Иван Васильевич встал, подошел и как можно нежнее обнял девушку, прижимая к себе.
– Знаешь, как он умер?
– Как свинья!
– В юные годы люди всегда так категоричны…
– Тоже мне старик… – фыркнула Елизавета.
Вместо ответа Иван нежно и осторожно поцеловал ее в шею. Потом еще. Еще. Запах ее тела встретил живой отклик у гормонов, вызвав соответствующую реакцию. Не бесподобный букет из пота и прочих продуктов жизнедеятельности, а аромат чистого женского тела. Чуть прикусил ей мочку уха. А потом они целовались и обнимались. Долго, мучительно долго. И ему потребовалось приложить огромные усилия, чтобы не пойти дальше.
– Почему? – чуть закусив губу, спросила Лиза. – Я же вижу, что ты жаждешь…
– Потому что ты еще молода. Твое тело еще растет, развивается. И если мы зачнем дитя, то оно станет забирать у тебя всякие живительные соки. И либо ребенок родится больным, либо ты пострадаешь, зубы там выпадут, волосы, зрение пропадет или еще какая гадость случится. А так дело не пойдет. Жертвовать твоим здоровьем ради поспешного рождения наследника глупо.

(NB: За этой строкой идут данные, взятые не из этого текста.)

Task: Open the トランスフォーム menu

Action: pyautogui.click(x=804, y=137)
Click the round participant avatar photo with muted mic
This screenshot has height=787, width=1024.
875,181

Елизавета внимательно посмотрела в глаза Ивану, пытаясь найти там лукавство.
– Чего ты смотришь? Я прекрасно понимаю, что жена – это нечто большее, нежели просто женщина для удовольствия и рождения потомства. Она есть соратник и сподвижник, который прикрывает спину мужа как телесно, так и духовно. Только сообща, объединившись, мужчина и женщина могут раскрыться и добиться настоящих высот. Что? Я говорю что-то не то? Или, может быть, ты хотела бы видеть во мне своего отца, который держал женщин за не вполне разумных самок человека, пригодных только для спаривания?
– Нет! – воскликнула Елизавета, побледнев от злости и задрожав.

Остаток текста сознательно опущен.